*Source records*.
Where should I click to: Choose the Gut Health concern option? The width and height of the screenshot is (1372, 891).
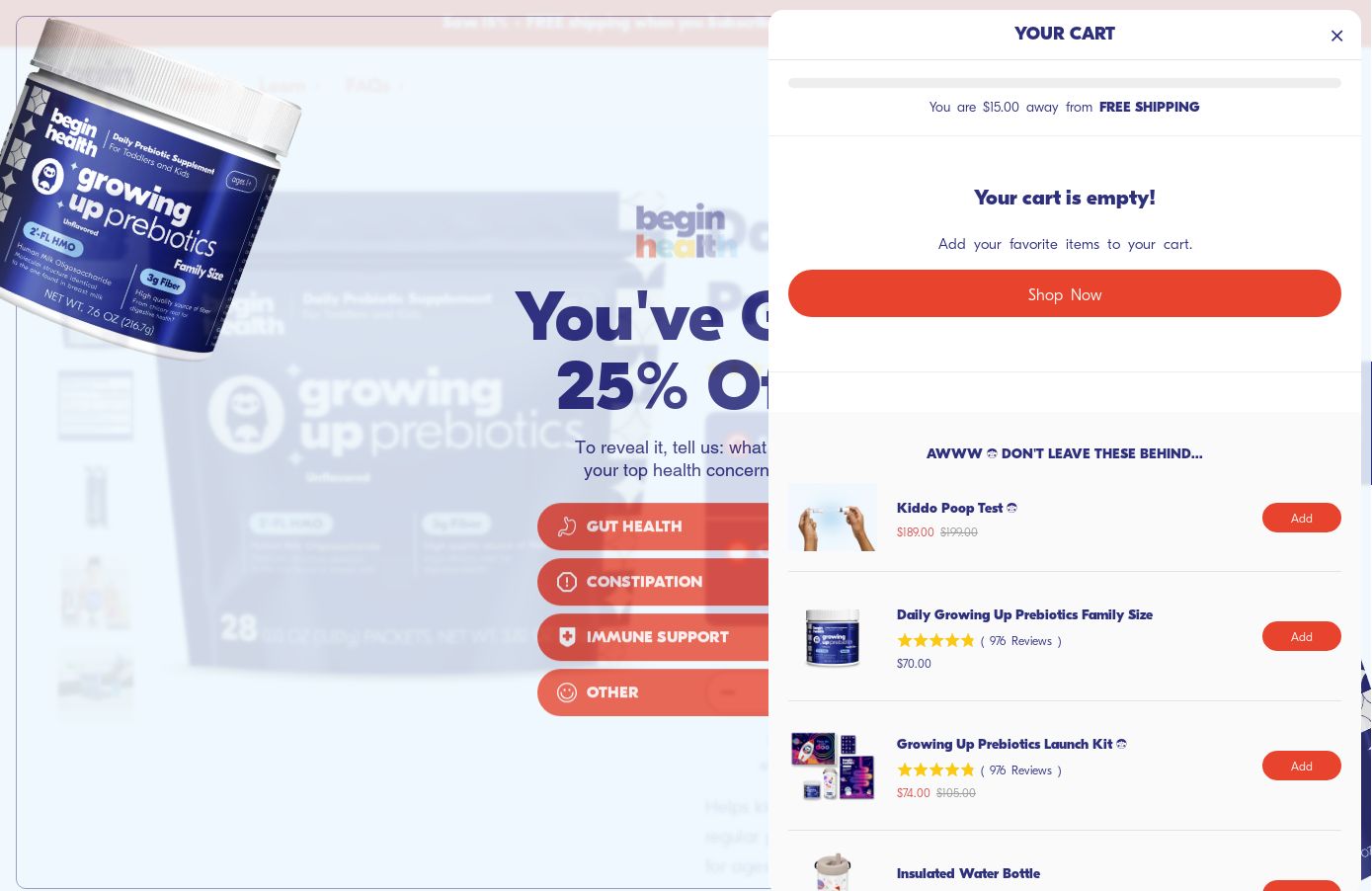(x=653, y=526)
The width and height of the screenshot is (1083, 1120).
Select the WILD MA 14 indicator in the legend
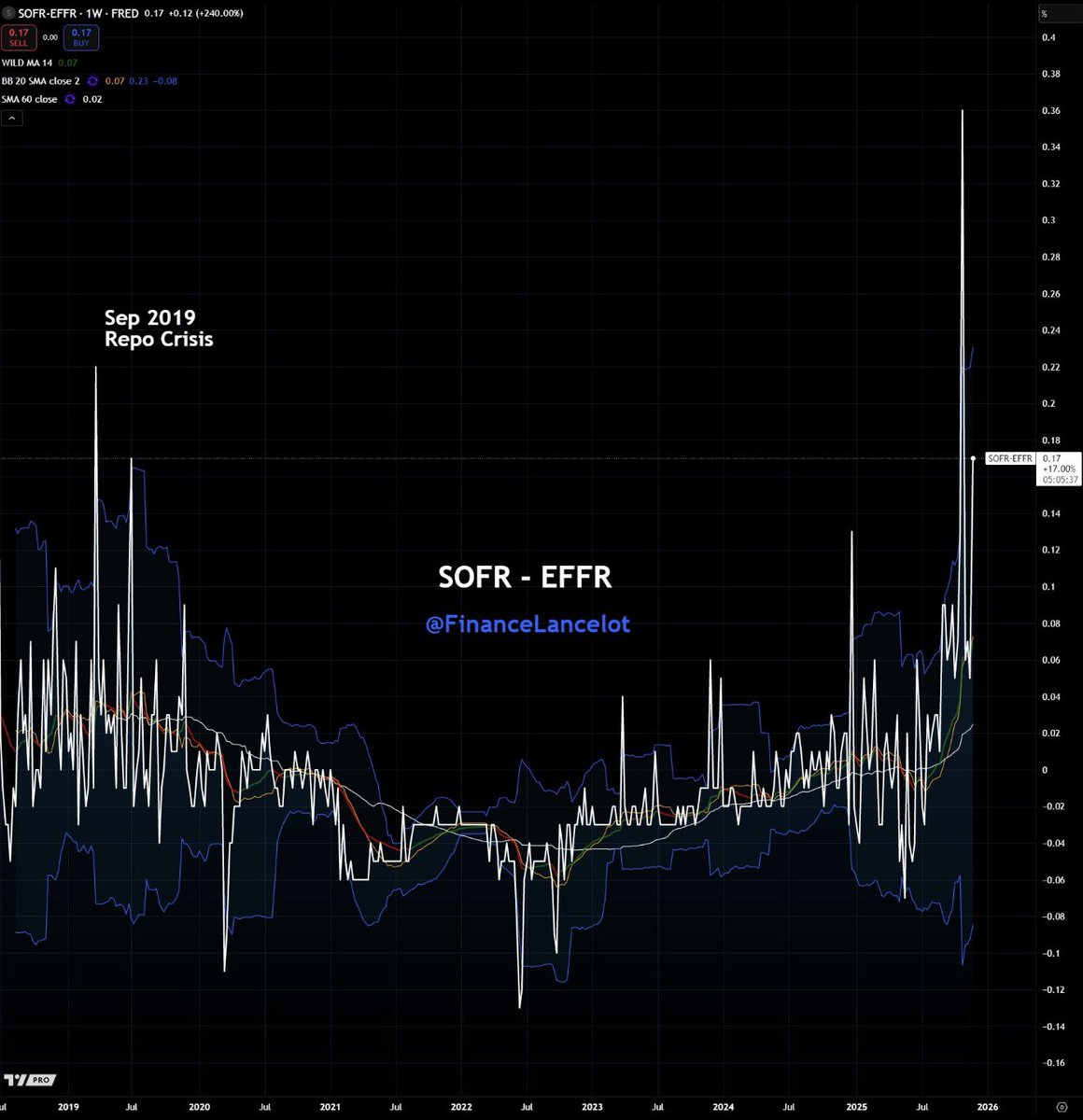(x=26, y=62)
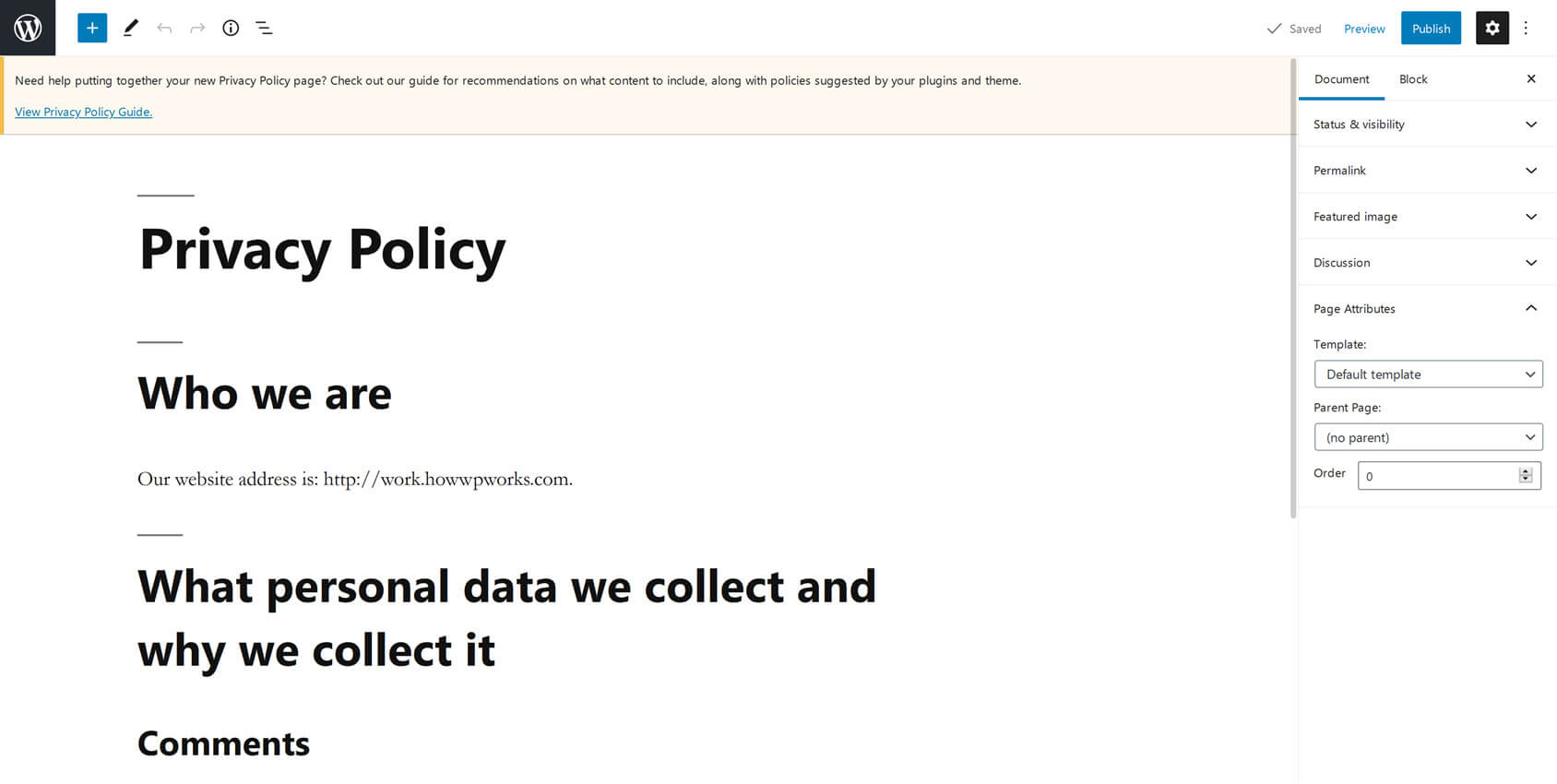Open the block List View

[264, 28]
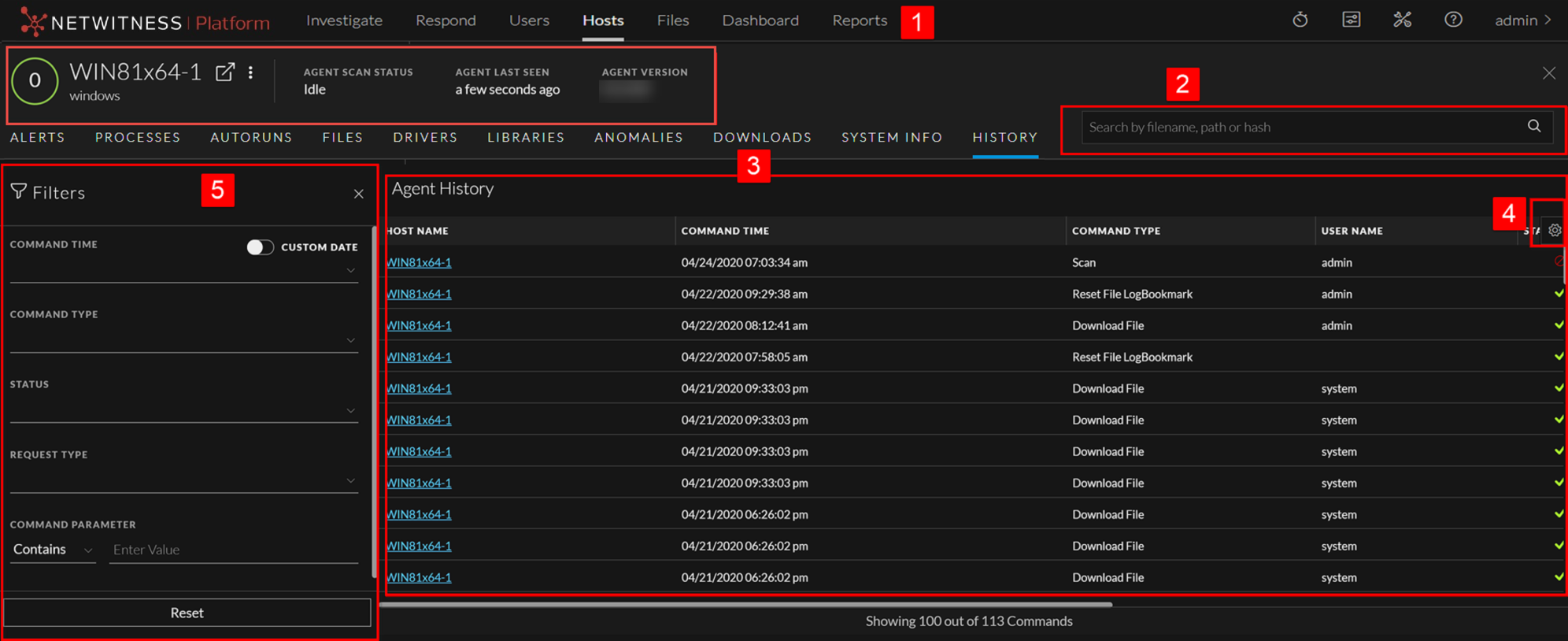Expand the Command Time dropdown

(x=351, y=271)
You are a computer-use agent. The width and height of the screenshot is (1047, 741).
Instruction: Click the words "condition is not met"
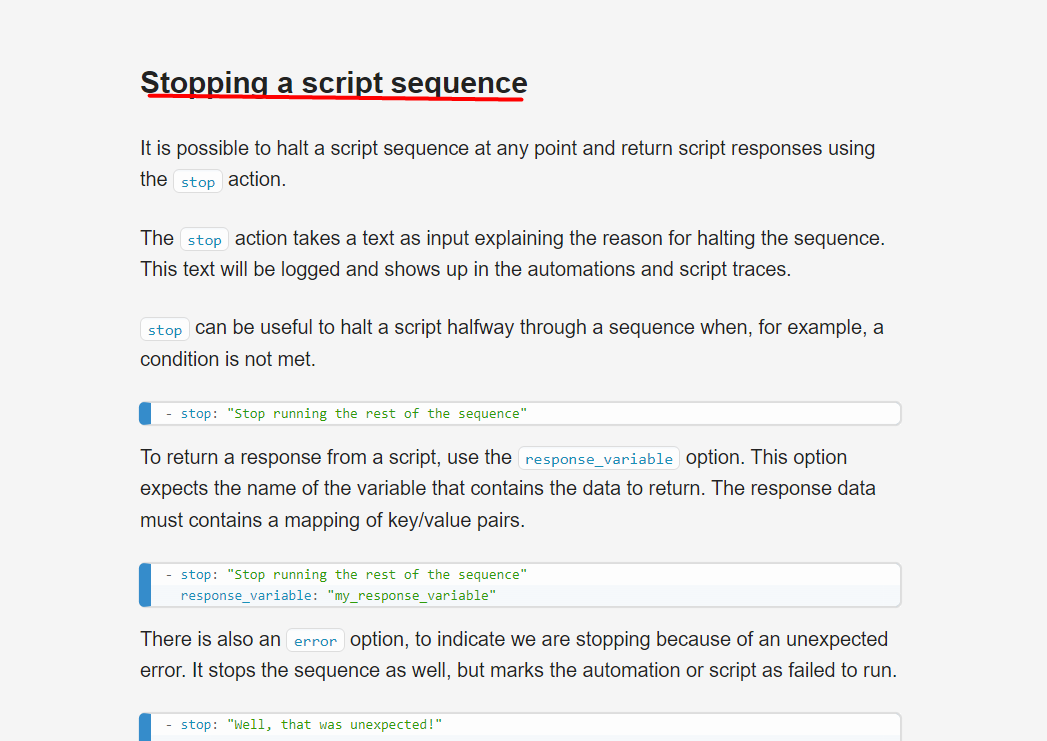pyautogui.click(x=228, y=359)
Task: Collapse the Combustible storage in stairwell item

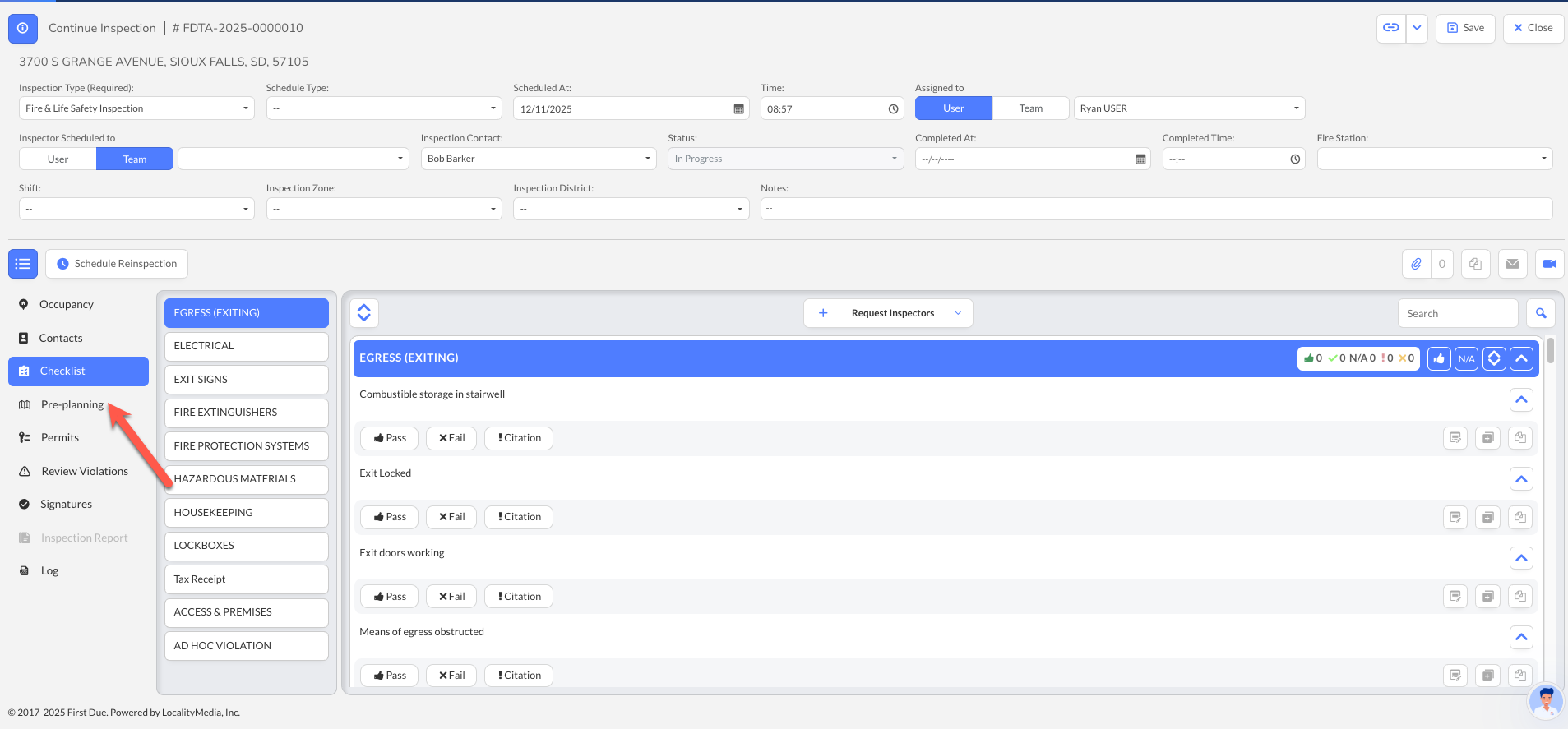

*About this exercise*. Without including any picture, output all the material exactly as it appears.

*Exercise response*.
Where should I click to: Choose the Gut Health concern option? The width and height of the screenshot is (1372, 891).
(x=653, y=526)
The width and height of the screenshot is (1083, 1120).
Select the WILD MA 14 indicator in the legend
(x=26, y=62)
Open the block List View

[264, 28]
Expand the Command Time dropdown

(x=351, y=271)
You are a computer-use agent. The width and height of the screenshot is (1047, 741).
Instruction: Click the words "condition is not met"
pyautogui.click(x=228, y=359)
Task: Collapse the Combustible storage in stairwell item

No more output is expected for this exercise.